I am so worried about being poor and becoming homeless I honestly feel like I may be attracting that energy into my life and I don’t like it. But that fear is hard to rid myself of. It is also a little overwhelming at times increasing my anxieties.
I don’t know why I feel that moving out of here will be better for me but I feel that it will , this cycle of negativity that I’m always in , for some reason beyond my abilities will inevitably fade away when I move. That my opportunities for success will be increased. That doesn’t mean I’m going to be “hardship free” but I really think that those pressures of the universe will be lessened. There will definitely be some avenues that I’ll have to deal with but I just know that everything will work out.
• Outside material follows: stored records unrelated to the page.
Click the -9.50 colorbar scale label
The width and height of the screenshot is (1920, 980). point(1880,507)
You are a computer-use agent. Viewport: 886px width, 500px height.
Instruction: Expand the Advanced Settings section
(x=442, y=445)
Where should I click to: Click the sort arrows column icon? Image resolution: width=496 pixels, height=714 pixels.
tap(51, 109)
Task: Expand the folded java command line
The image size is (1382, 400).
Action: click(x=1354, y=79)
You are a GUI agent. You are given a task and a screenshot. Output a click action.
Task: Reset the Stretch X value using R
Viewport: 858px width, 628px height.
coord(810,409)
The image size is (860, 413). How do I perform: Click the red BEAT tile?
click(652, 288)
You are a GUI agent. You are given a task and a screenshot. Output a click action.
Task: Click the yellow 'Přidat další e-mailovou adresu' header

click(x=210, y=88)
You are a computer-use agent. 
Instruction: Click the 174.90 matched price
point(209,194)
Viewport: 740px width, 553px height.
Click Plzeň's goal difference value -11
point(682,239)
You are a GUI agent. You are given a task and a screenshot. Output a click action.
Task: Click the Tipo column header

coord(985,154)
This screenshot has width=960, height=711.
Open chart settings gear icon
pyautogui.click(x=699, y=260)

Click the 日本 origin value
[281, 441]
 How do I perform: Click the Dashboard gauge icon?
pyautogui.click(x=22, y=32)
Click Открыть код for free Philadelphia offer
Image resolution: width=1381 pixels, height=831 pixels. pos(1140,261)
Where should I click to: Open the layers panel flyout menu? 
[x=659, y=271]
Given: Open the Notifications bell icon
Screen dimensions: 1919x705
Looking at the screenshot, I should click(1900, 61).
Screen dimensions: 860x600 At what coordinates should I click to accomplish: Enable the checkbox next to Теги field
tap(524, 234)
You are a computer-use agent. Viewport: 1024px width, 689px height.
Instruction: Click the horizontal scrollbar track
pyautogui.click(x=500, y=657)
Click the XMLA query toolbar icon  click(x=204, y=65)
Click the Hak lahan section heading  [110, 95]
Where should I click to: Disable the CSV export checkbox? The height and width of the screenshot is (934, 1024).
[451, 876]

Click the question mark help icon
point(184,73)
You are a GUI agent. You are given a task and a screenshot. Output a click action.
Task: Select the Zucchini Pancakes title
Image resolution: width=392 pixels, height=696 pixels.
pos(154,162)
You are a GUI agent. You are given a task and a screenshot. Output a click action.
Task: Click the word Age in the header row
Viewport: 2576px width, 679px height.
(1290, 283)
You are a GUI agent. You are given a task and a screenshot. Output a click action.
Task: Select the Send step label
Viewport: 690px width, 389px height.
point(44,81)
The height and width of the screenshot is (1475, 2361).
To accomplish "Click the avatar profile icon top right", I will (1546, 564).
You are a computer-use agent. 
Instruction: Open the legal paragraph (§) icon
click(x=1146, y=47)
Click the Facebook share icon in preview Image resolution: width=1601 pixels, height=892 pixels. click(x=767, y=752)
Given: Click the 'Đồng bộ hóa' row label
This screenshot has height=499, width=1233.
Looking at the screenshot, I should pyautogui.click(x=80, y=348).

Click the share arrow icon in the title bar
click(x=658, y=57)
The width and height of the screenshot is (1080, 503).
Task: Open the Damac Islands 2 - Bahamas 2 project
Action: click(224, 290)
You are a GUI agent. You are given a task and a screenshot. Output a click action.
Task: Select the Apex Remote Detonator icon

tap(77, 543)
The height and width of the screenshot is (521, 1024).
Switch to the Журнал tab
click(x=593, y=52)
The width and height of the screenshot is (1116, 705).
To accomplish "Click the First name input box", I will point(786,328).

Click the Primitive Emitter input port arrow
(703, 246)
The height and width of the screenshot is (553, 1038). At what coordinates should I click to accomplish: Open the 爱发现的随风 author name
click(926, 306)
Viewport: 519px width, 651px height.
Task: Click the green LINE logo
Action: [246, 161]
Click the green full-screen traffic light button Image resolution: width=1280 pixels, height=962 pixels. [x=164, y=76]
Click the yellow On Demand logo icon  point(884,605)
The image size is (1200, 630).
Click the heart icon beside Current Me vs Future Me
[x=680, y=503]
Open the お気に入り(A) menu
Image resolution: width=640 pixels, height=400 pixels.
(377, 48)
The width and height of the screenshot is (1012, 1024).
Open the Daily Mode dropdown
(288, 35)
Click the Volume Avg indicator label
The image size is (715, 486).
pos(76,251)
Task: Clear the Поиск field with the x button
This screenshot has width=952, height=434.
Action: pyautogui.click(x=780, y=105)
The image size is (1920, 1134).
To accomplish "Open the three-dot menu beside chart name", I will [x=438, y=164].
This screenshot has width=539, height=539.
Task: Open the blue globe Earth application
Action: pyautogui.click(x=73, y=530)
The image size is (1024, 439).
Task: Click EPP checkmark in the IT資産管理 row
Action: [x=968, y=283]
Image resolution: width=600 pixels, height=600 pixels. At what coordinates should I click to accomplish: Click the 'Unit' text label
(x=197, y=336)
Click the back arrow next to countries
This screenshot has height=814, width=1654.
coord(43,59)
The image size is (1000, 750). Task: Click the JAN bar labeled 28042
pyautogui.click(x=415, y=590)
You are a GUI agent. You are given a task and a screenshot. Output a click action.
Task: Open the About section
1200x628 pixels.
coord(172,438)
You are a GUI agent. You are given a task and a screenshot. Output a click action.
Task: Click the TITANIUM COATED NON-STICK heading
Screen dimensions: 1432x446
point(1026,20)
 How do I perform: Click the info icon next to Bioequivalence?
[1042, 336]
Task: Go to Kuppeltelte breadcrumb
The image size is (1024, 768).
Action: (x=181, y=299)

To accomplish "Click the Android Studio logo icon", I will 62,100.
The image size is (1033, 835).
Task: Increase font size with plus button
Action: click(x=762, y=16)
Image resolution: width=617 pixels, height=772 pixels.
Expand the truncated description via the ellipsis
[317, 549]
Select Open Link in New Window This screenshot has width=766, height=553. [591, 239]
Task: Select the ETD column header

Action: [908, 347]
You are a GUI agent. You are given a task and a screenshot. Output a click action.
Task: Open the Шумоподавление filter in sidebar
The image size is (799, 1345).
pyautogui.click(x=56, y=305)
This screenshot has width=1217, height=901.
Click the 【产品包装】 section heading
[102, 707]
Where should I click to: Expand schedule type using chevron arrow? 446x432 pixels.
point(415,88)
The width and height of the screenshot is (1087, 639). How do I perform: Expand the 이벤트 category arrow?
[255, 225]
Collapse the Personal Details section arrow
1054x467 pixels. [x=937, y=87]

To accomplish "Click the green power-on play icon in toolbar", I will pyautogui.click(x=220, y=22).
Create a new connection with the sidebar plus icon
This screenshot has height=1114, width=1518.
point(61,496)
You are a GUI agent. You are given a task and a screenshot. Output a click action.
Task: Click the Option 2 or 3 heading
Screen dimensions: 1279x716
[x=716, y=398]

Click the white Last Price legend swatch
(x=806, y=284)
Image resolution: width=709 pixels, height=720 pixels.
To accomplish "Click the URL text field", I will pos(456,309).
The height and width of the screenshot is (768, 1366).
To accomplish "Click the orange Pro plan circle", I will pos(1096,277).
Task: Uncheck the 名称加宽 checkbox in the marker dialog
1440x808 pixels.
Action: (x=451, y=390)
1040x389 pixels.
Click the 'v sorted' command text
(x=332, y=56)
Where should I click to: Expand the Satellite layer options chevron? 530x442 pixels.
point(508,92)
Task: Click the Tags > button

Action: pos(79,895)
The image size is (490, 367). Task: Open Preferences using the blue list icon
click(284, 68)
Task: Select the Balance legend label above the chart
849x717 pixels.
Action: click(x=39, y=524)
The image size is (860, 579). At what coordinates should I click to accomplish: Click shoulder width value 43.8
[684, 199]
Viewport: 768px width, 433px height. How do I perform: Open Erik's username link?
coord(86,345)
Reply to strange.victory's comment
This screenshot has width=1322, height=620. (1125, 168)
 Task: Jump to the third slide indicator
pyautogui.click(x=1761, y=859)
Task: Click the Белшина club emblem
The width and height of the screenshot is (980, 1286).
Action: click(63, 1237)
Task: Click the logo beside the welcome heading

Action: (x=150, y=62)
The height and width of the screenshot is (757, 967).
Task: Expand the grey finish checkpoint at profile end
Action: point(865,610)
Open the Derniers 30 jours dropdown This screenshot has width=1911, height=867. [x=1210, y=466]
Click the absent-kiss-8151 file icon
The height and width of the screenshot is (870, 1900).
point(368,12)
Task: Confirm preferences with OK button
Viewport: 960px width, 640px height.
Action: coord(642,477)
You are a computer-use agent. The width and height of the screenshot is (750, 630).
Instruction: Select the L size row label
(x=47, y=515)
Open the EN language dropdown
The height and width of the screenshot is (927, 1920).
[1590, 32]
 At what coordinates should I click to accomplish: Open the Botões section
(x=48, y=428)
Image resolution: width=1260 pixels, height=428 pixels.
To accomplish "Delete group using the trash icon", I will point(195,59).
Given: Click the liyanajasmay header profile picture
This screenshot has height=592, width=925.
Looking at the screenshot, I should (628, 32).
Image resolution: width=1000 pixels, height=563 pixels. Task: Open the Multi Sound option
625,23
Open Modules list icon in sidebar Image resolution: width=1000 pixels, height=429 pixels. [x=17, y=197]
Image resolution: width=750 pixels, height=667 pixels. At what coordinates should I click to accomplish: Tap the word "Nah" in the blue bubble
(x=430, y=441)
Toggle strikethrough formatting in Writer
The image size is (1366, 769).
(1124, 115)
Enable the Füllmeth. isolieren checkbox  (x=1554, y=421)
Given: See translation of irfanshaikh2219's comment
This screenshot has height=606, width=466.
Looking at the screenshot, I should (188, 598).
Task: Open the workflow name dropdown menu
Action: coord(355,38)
The main thing I desperately need to tend to is my soul. I need to learn how to give myself the ability to feel positive again , and this grapple match my ego is having with my consciousness is really fatiguing me. I have realized that I have stopped meditating and working on myself from the inside, it was something I would do everyday (along with the gym). This was was something I used to do prior to being in a relationship and now that I am determined to move and I’ll be alone for a while again , I’ll be able to work on my soul. I deeply miss being connected to my unconscious mind. My selflessness and laziness has gotten the better of me. Instead of paying attention to what I need I want to spend time with partner. Instead of meditating or going within I’d rather lay around and watch television. Instead of going to the gym I’d rather relax in bed and be on my phone. The ego is really in control again and I hate it.
But that can all be changed with a little determination.